Teacher, Gamer, Designer to Old School : GTFO
April 29th, 2008 Mark Lucherini |Well, it’s been a while, really. Been a while, I mean, since I’ve come across someone who says what I want to say all the better than I could possibly say it. This time in the guise of Richard Bartle, credited as “the creator of MUD, is a teaching fellow at the University of Essex” according to the Guardian newspaper from the UK. The piece can be found here.
Bartles Op-Ed piece in the paper is a lambasting of the old school, a taking to task of the old gray hairs who stand around blasting our favourite little pastime, all of the politicians, the muckrackers, the tabloids and the Jack Thompsons of the world - and he doesn’t do it with pointless rhetoric. He doesn’t fall back on the “you just don’t get it,” a completely true but all too easy fallback when we run out of logical arguments. Instead, he uses simple math.

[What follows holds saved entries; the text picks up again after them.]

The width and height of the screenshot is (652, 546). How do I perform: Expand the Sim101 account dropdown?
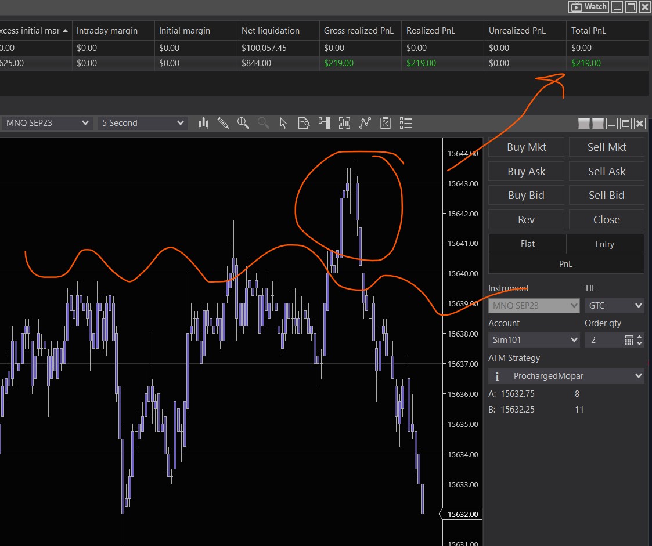click(x=534, y=340)
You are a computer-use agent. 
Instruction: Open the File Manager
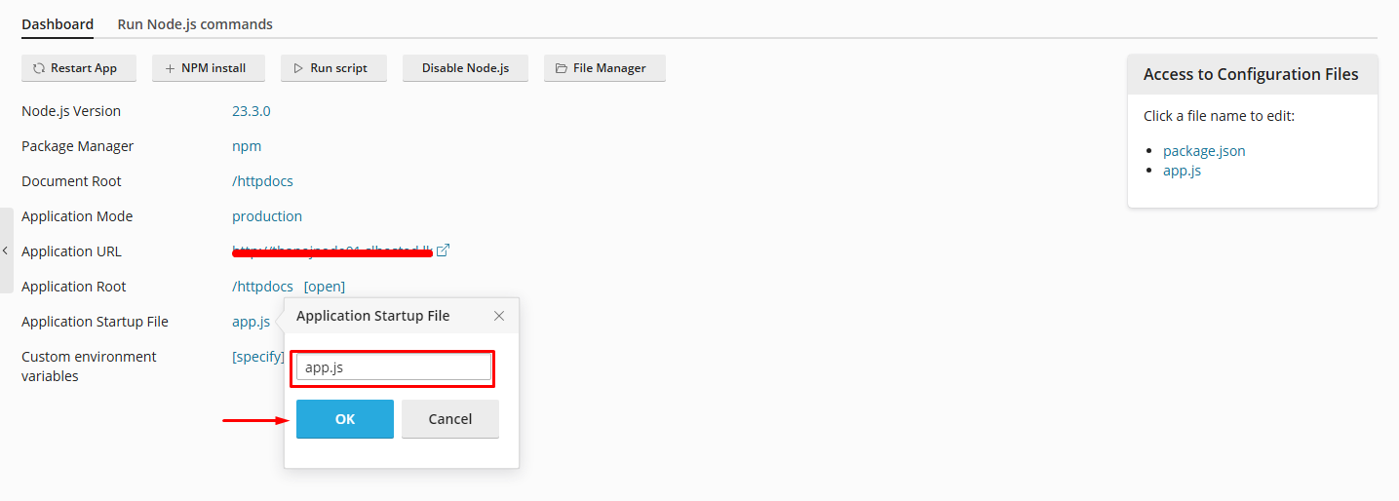pos(604,68)
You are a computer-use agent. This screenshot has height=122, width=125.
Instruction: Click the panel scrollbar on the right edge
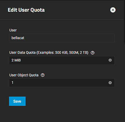coord(124,61)
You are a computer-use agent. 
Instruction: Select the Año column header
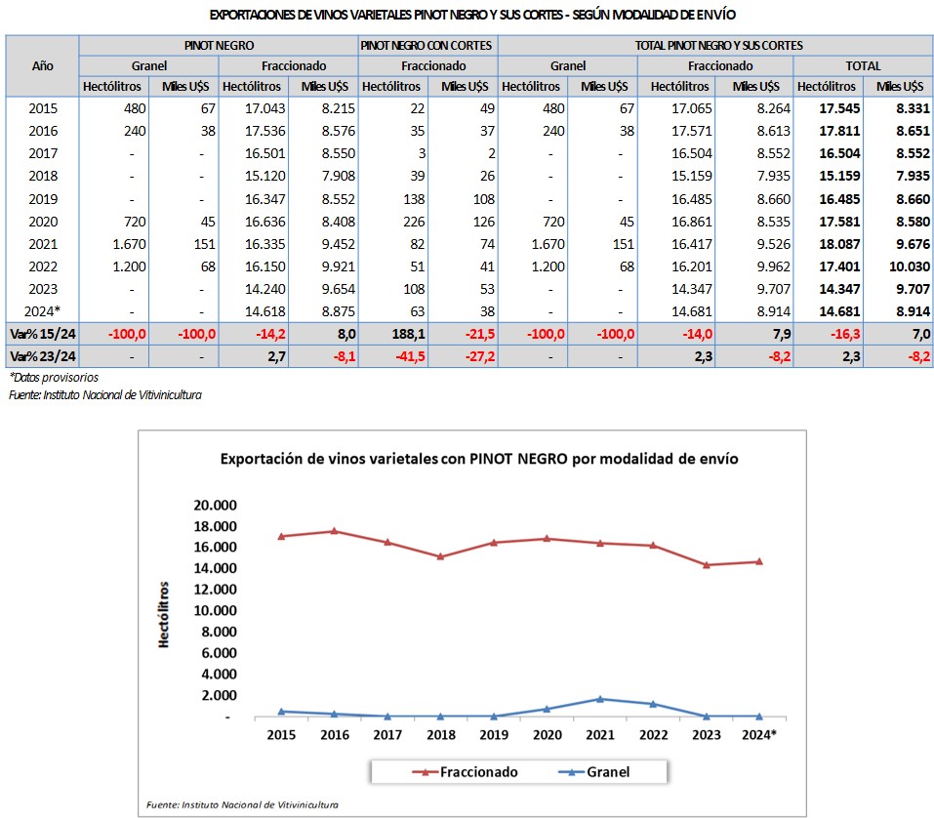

According to the UK Statistics Authority, the median age of the UK population is 39. Half the people who live here were born in 1969 or later. The BBC microcomputer was released in 1981, when those 1969ers were 12. It was ubiquitous in schools; it introduced a generation to computers. It introduced a generation to computer games.
Half the UK population has grown up playing computer games. They aren’t addicted, they aren’t psychopathic killers, and they resent those boneheads – that’s you – who imply that they are addicted and are psychopathic killers.
Next year, that 1969 will be 1970; the year after, it’ll be 1971.
Sooner, rather than later, it will be our generations turn at the helm, and at that point, those left from the old school - those who railed against this new and misunderstood technology, this new and misunderstood way of having fun, they will have no choice. They’ll have to stand by and watch as we take over, and sweep all of their nonsense under the rug.
I add to Bartles piece only by saying this: To all of you who fight against us, and our new and developing artform, be aware of one thing. Where Ken Levine may stand amongst the masters of film and literature in the future, you will be nothing but a footnote in the pages of video game history.
Clinton, Thompson, Lieberman - your names will not be remembered, because you know what? We won’t want to remember them.
So, Bravo to Richard Bartle for saying it better than most of us have, and for giving me - and perhaps all of us - a little more hope at the end of the day.